August 30

by David Lins  |  08/30/2020  |  (Being) Catholic Matters

This weekend, we hear a lot about carrying our cross. How often do we reduce this phrase to its lowest possible meaning?

“I can’t go out in the sun without burning. It’s just my cross.”

“I’m lactose intolerant. Is my cross to bear.”

“I hate masks, but if Father Jess wants me to, I’ll carry my cross.”

Listen. When Jesus said this, the disciples weren’t thinking about bad skin, bad gas, or bad breath. They were thinking about one of the most gruesome forms of capital punishment used at the time and they had to truly love Jesus on an astonishing level to be willing to “carry their cross.” And so do we.

It helps that Jesus first showed his love for us. After all, he must truly love us on an astonishing level to be willing to carry his cross.

St. Augustine said, “No command is hard and heavy when it comes from one who helps to carry it out.”

As Dr.
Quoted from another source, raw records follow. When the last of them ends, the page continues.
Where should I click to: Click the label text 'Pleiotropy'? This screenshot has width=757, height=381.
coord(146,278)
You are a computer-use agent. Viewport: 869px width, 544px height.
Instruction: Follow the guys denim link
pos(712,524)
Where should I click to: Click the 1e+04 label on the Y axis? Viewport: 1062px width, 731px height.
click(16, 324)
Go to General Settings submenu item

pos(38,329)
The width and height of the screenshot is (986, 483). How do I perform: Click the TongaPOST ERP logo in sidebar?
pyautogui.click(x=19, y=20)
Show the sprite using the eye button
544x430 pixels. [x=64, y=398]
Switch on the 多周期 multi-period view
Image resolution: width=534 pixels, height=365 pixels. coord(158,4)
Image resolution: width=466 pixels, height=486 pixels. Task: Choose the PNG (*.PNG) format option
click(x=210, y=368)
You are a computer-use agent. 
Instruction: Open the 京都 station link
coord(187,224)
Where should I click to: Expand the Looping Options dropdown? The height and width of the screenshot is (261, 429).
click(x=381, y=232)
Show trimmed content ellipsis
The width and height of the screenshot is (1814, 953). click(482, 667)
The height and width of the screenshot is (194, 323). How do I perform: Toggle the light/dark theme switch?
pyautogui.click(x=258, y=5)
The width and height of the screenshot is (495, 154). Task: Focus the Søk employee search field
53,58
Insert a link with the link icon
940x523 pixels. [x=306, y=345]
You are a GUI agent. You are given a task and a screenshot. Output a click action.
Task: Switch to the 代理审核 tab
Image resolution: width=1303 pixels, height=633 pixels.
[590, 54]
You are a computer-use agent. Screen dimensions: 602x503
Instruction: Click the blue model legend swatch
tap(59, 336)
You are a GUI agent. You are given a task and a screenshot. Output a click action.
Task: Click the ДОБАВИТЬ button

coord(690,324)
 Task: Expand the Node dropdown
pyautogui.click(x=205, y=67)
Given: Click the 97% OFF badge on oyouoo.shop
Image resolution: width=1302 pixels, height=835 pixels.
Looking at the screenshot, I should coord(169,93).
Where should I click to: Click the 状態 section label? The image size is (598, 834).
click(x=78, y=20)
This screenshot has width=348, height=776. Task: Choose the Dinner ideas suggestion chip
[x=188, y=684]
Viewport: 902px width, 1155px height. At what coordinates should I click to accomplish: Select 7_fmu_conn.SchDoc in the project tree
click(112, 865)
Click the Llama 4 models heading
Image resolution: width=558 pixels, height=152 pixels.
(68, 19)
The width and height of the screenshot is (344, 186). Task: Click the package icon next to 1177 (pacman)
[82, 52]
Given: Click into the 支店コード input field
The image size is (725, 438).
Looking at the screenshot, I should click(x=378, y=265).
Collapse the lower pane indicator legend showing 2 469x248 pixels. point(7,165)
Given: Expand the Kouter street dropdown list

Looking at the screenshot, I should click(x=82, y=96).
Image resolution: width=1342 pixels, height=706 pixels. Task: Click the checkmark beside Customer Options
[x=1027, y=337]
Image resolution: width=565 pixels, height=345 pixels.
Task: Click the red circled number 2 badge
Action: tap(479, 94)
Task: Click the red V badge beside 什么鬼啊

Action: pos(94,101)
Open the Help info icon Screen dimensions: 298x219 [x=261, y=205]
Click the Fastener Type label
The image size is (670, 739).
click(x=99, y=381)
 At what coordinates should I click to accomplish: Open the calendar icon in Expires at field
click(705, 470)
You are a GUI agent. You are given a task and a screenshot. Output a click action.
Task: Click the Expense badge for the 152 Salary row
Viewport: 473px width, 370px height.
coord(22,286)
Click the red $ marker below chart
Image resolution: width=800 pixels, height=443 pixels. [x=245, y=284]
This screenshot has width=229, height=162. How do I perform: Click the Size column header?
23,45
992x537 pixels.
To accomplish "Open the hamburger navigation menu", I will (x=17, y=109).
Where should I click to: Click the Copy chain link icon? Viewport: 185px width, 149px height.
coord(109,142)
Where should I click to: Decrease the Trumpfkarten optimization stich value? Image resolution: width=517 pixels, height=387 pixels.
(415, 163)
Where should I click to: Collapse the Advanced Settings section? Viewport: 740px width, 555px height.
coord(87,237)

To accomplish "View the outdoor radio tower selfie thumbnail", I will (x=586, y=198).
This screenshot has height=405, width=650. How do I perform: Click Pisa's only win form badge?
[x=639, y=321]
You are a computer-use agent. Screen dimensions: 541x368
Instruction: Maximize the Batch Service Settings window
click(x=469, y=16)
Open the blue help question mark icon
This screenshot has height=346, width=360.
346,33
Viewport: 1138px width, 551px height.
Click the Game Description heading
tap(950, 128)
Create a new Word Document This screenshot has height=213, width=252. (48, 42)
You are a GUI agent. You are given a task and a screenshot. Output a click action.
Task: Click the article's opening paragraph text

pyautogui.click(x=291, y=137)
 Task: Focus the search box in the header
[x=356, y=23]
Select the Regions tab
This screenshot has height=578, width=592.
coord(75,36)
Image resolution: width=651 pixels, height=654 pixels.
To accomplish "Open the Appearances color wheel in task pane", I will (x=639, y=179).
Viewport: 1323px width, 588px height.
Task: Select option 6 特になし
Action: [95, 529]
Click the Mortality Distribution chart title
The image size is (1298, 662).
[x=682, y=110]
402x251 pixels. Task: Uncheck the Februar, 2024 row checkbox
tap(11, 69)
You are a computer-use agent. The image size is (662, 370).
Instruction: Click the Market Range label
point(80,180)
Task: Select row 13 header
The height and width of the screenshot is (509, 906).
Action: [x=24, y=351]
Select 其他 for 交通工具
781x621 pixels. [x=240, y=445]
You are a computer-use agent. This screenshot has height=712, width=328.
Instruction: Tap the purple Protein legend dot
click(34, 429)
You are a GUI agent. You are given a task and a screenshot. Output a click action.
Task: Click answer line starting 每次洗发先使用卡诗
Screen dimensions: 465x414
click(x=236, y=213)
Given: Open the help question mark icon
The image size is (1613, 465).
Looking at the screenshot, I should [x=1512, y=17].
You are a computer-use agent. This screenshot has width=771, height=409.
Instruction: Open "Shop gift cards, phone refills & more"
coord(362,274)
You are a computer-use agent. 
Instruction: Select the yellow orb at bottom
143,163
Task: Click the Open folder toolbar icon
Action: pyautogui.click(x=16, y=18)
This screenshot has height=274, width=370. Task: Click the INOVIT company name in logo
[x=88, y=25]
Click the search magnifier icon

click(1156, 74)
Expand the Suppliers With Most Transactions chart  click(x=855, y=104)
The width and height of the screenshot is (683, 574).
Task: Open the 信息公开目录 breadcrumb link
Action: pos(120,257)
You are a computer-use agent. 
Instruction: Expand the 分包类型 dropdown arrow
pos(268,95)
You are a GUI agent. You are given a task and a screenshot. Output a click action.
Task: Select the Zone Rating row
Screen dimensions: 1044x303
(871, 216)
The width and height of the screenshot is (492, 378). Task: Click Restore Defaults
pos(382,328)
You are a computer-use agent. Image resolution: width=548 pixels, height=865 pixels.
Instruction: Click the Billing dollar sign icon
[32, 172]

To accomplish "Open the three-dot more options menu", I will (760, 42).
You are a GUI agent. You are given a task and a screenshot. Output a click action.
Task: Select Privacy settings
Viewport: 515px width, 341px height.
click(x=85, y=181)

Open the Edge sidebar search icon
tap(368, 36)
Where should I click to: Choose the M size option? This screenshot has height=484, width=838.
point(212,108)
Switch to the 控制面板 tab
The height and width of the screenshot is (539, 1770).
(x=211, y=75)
Brant Pitre explains, “Although the command seems hard, when it is animated by love, it actually becomes easy, because the grace of Christ enables us to willingly choose the cross for love of God and for love of neighbor.

So what is your greatest cross? Your biggest struggle? The heartbreak so intense that you felt it rewire your brain and your heart? What is the great shame or pain of your life?

St. Josemaria Escriva gives counsel on how we proceed with THIS cross: “Don’t drag the cross… Carry it squarely on your shoulders, because your cross, if you carry it so, will not just be any cross… It will be the holy cross.”

That, my friends, is uniting your suffering with Christ’s.